§ TEXTO FORNECIDO
Mitologia Criativa

Coluna de Élia Gonçalves

4 MIN DE LEITURA | Revista 48

O Banco

Não me recordo de quando ele apareceu ali. Talvez, na minha infância, não fosse muito importante a existência de um banco de jardim no cimo de uma duna, junto à praia. Quiçá a presença do “Pouca Sorte”, a velha e enorme embarcação de pesca do Sr. Inácio, há muito abandonada numa outra duna, fosse suficiente para que o banco não me chamasse a atenção. Afinal, o Pouca Sorte, que me parecia na altura um navio gigante, era o cenário perfeito para aventuras de piratas, jogos escondidos, ou circuitos feitos de seixos para carochas.

Eu fui crescendo e o Pouca Sorte perdeu a magia de outrora, até alguma autoridade o ter vindo buscar, despindo a minha praia de uma história que lhe pertencia.

§ DADOS A PROCESSAR
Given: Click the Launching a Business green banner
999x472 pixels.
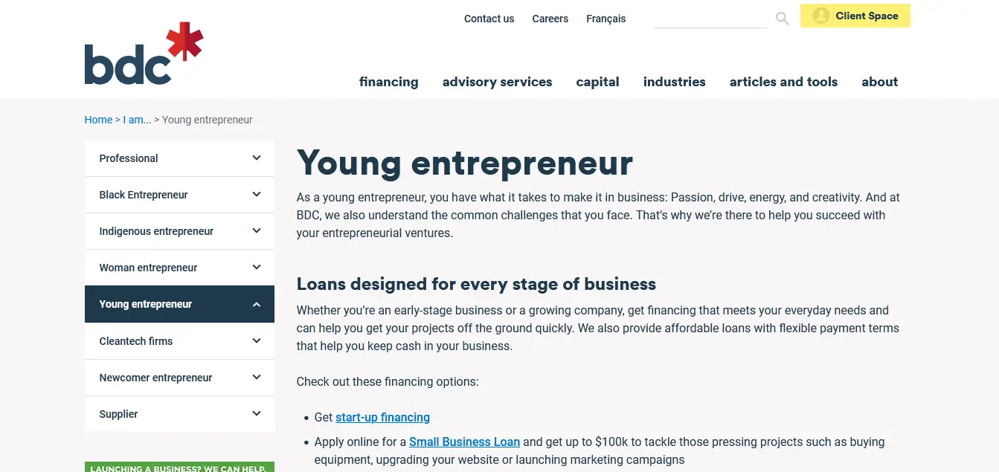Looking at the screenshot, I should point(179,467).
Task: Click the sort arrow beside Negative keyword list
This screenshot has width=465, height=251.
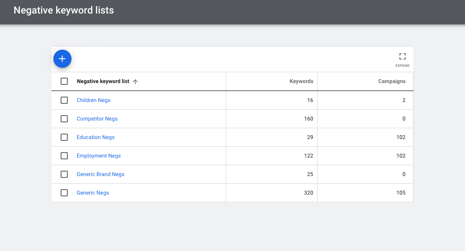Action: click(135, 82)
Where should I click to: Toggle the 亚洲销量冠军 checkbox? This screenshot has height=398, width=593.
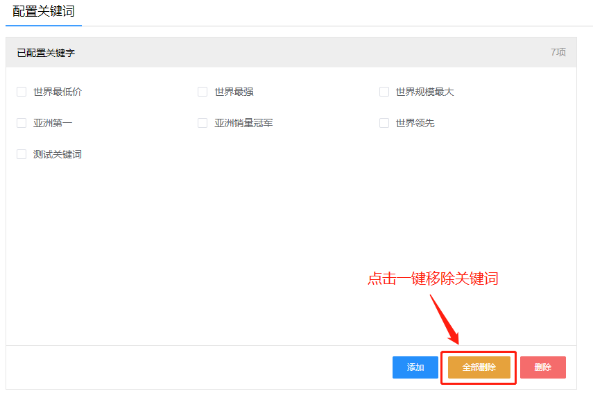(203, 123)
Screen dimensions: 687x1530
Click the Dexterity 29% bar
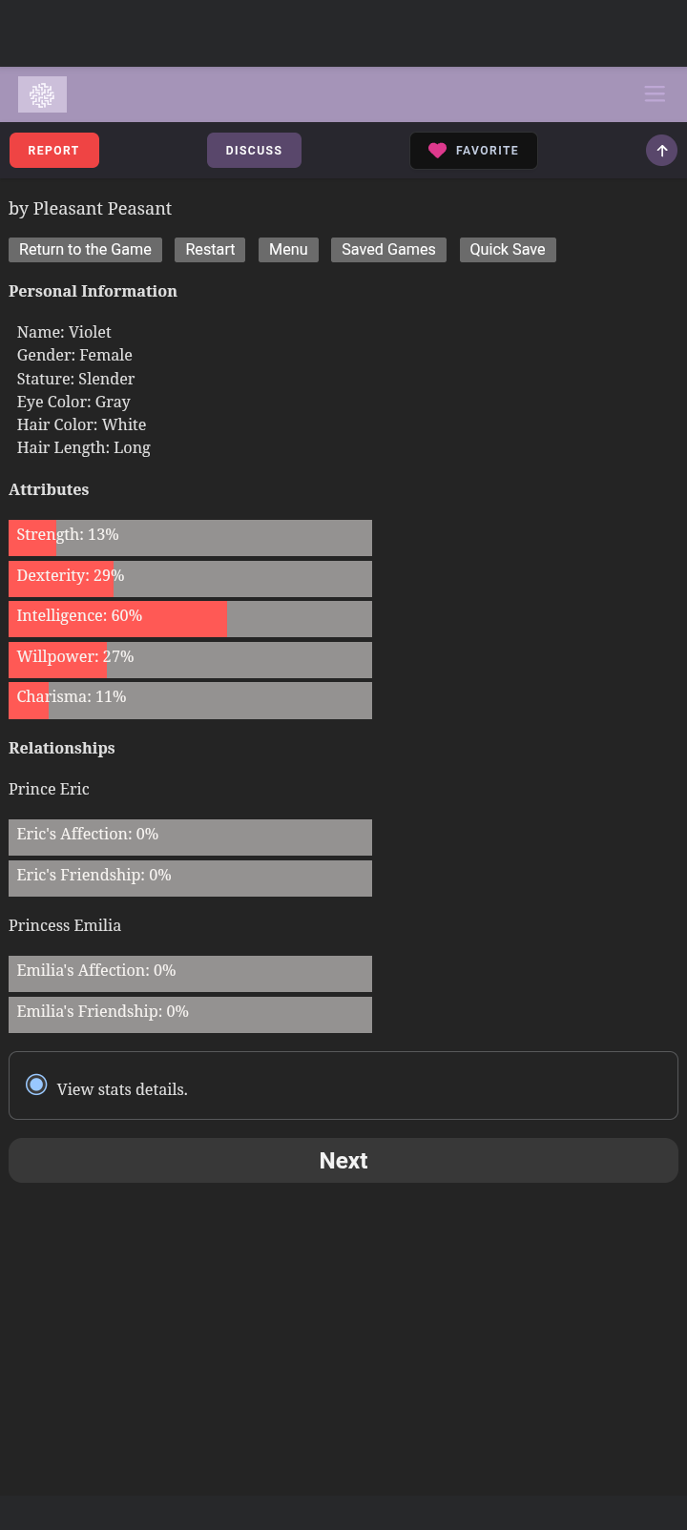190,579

§ TAREFAS A REALIZAR
1. Transcreva sem alterações o troço das entradas que começa na linha que contém "Screen dimensions: 687x1530" e termina no fim das entradas, incluindo ambos os extremos. Omita as imagens na resposta.
2. Prossiga o texto sobre o banco na duna a partir do ponto em que termina.
O texto e as entradas constituem materiais independentes entre si.

§ RESPOSTAS AOS PROBLEMAS
1.
Screen dimensions: 687x1530
Click the Dexterity 29% bar
190,579

2.
A relação com o meu banco verde aconteceu da mesma forma que acontecem as coisas que permanecem. Foi-se instalando de mansinho, por entre encontros e memórias, tempos conjuntos e lugares testemunhados.

Naquela altura não existia uma esplanada ali ao lado, as dunas eram maiores e repletas de chorões que se abriam em flores amarelas e lilases, ocultavam as casas e nos tapavam de tudo e todos, permitindo um pouco de privacidade e intimidade com o mar.

Por vezes as brincadeiras dos rapazes de doze anos enervavam-me e eu, tendo também doze anos, mas achando-me muito mais madura, abandonava a praia e vinha sentar-me ali, observando o mar, as pessoas e as tais brincadeiras que, à distância, não me pareciam tão idiotas.

Talvez tivesse sido nessa altura que comecei a escrever poemas. Quando o sol estava prestes a pôr-se e a praia ia ficando deserta, eu subia a passadeira, esperando ardentemente que o meu banco estivesse vazio, que mais ninguém tivesse escolhido aquela hora para se sentar.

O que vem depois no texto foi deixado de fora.